Following the devastating al-Shabaab attack on Garissa University on 2 April 2015, the Kenyan government announced the imminent closure of the Dadaab refugee camps and the repatriation of their 340,000 or more Somali residents. This is not the first time the government has threatened to close the camps, but outrage over increasing brutal al-Shabaab attacks have given the issue a new urgency. The government asserted that Dadaab presents a security risk, providing a haven and a source of recruits for al-Shabaab operatives. It also argues that Kenya has borne an inordinate burden in hosting the refugees for twenty-four years, and that conditions in Somalia no longer justify Somali claims of refugee status.
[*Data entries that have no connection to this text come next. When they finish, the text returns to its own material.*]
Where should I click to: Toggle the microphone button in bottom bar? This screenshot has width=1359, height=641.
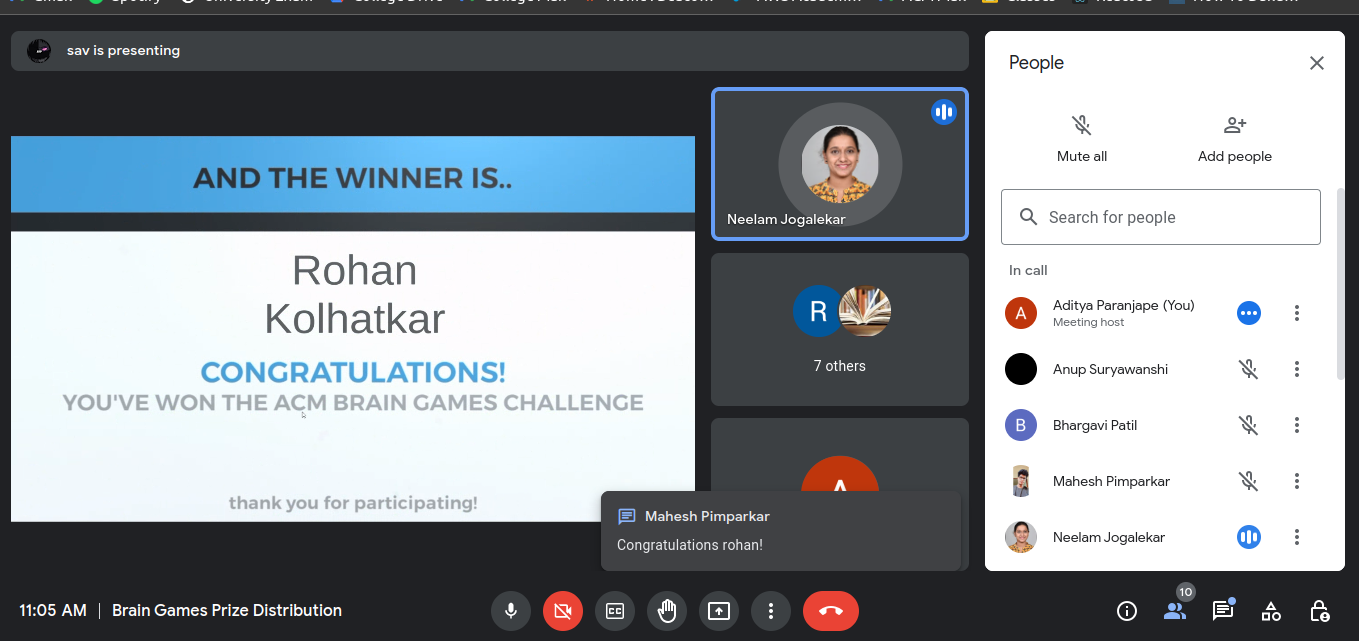click(x=511, y=611)
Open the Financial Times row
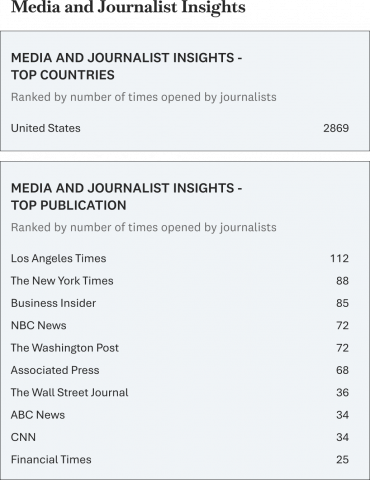This screenshot has height=480, width=370. point(180,459)

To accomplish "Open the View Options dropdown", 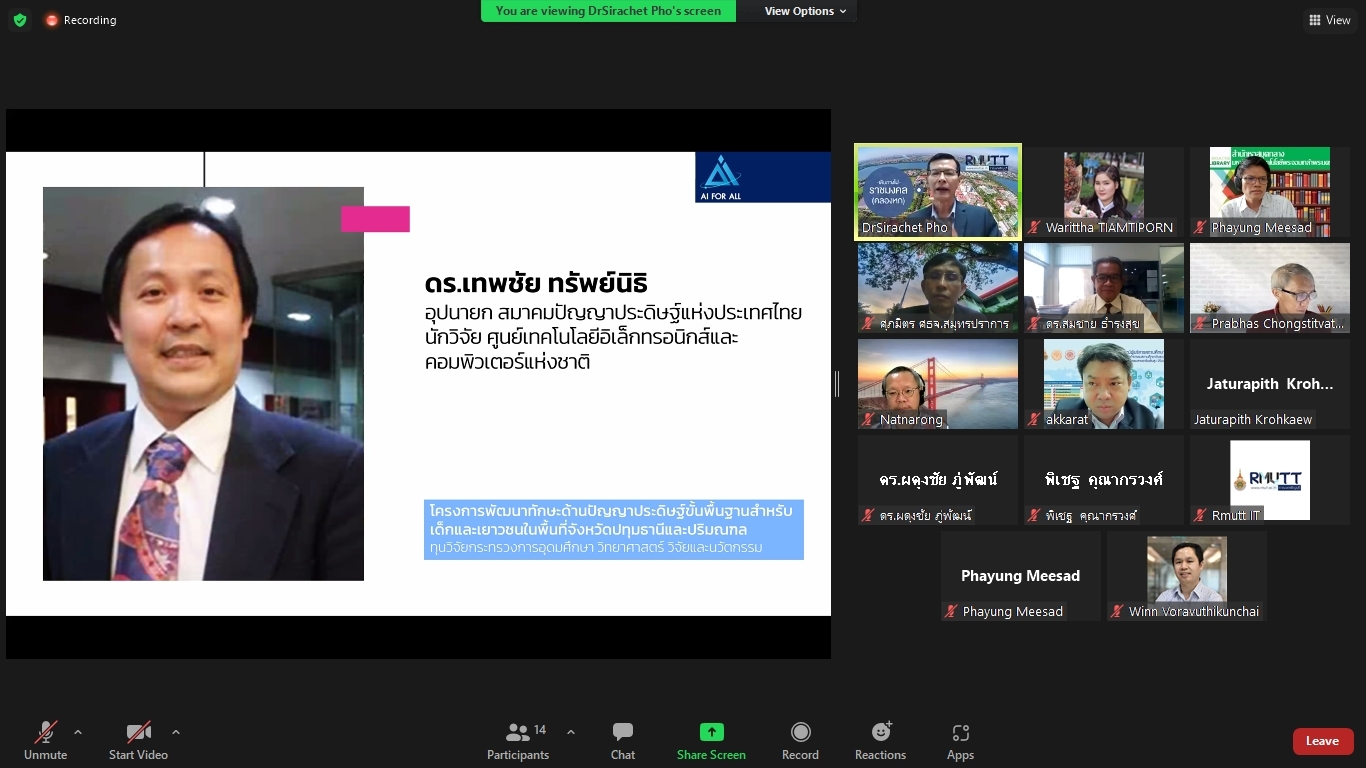I will pyautogui.click(x=805, y=11).
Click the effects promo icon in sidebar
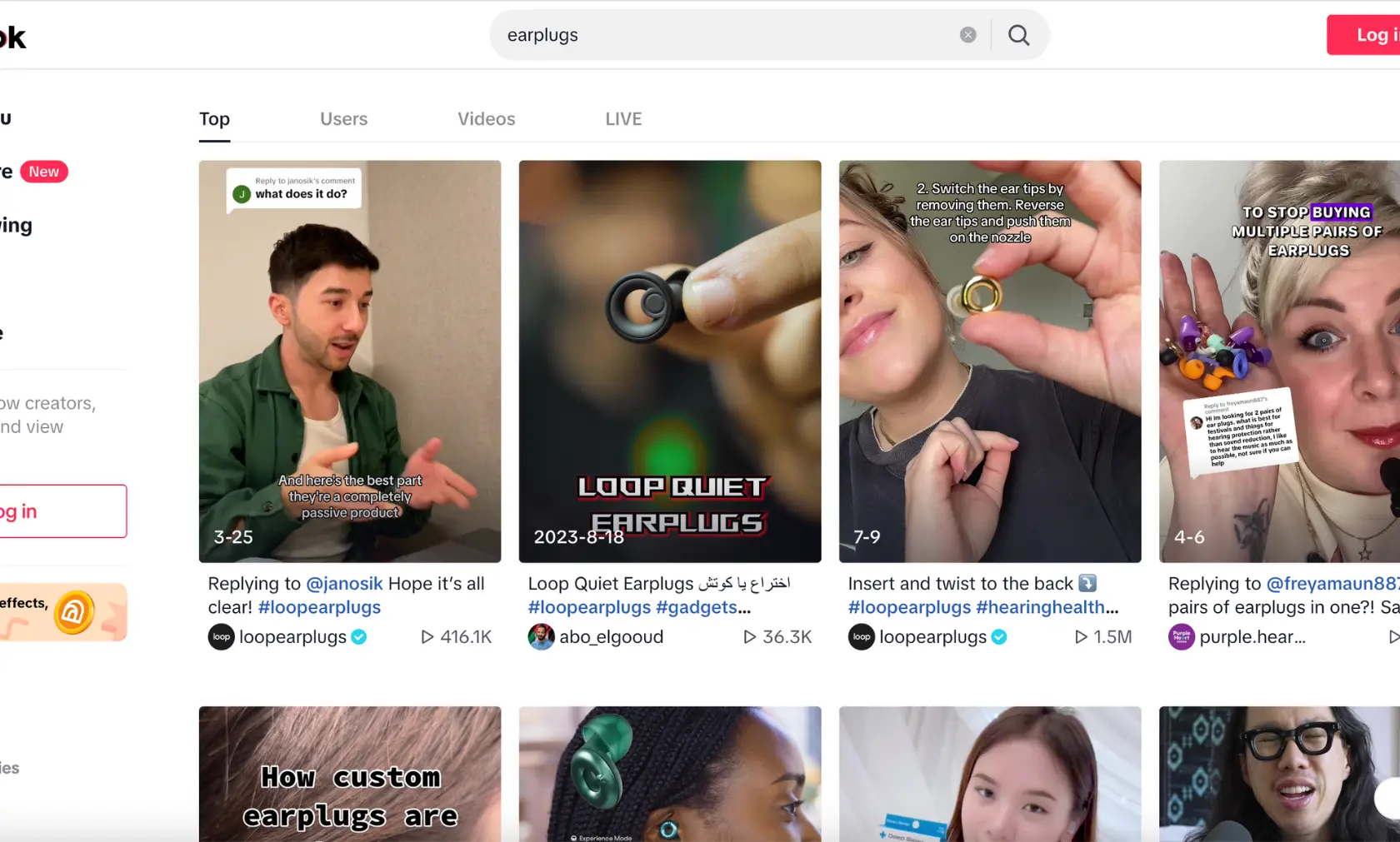The width and height of the screenshot is (1400, 842). pos(73,613)
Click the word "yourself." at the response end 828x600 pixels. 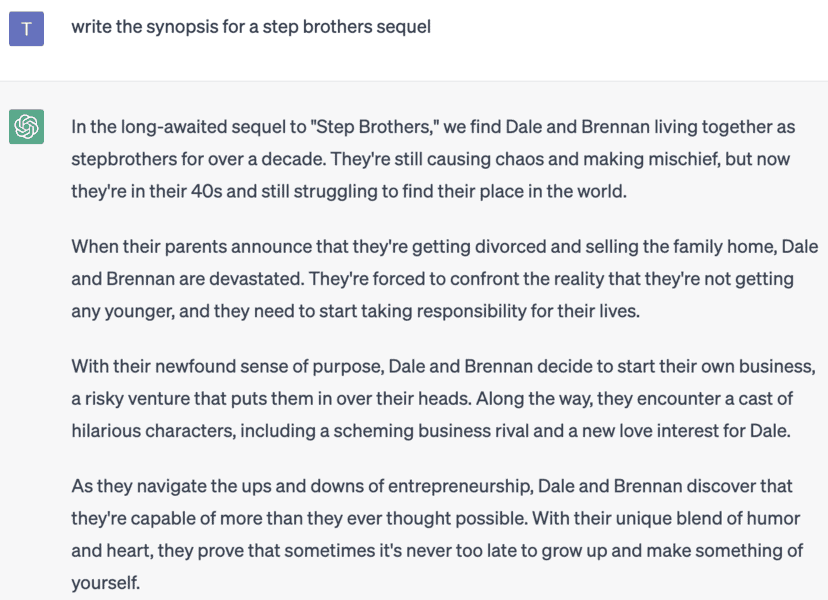pos(105,582)
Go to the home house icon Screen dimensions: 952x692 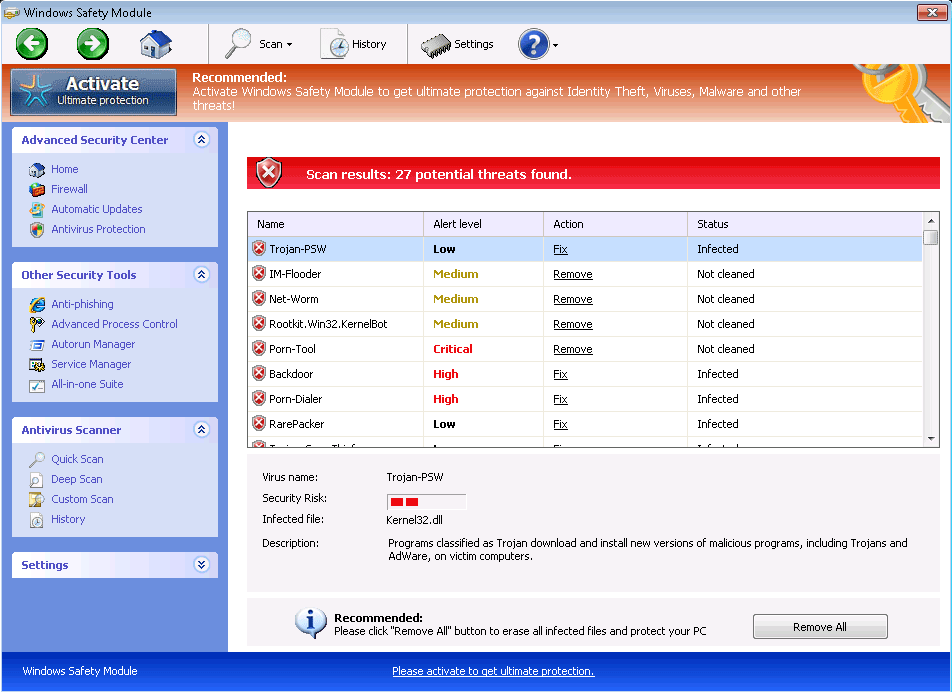[x=156, y=44]
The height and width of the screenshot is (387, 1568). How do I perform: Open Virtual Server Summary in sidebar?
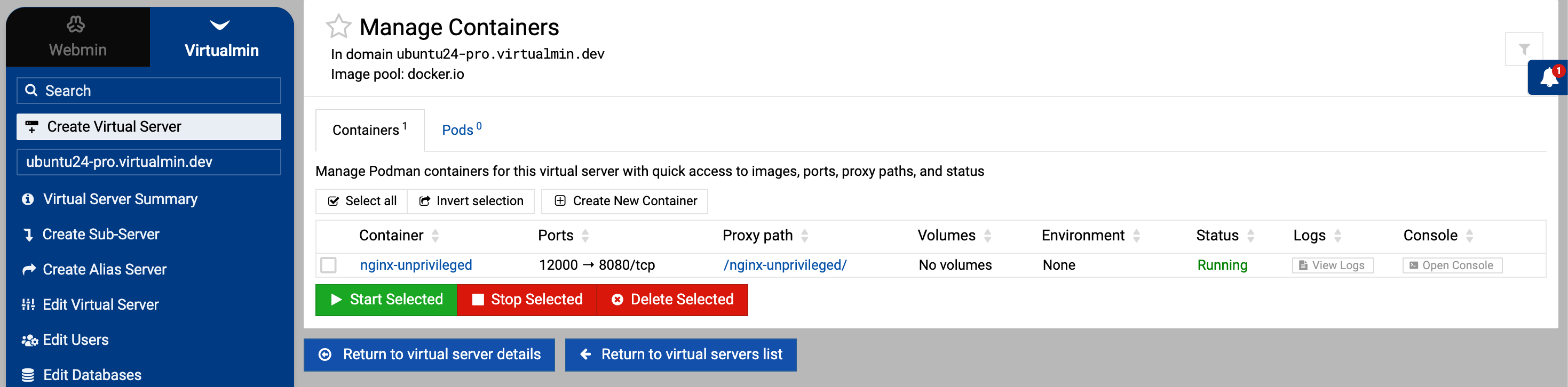point(120,199)
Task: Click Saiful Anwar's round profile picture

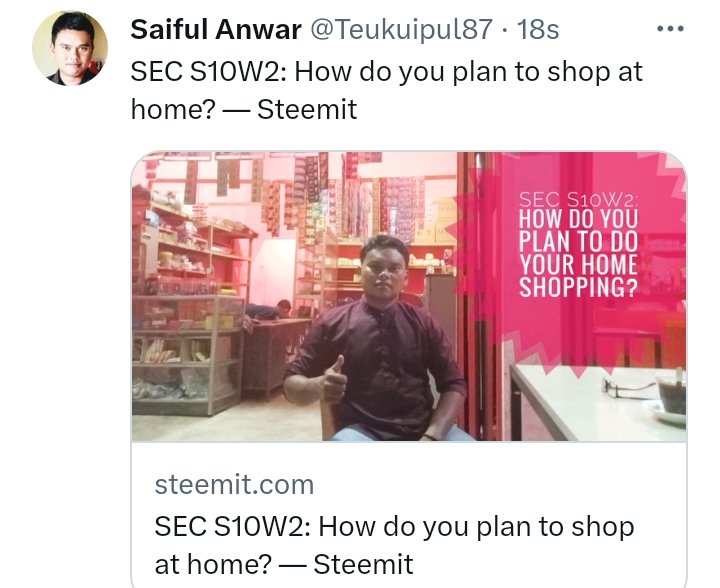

On the other hand, refugee rights advocates argue that the Somali government could not cope with a mass repatriation, that conditions in Somalia do not meet legal standards for the safe return of hundreds of thousands of refugees, and that Kenya would violate international law by forcibly repatriating them.
On 29 April, 2015, the Nairobi Forum hosted a panel to discuss the legal and humanitarian implications of a mass repatriation of Somali refugees.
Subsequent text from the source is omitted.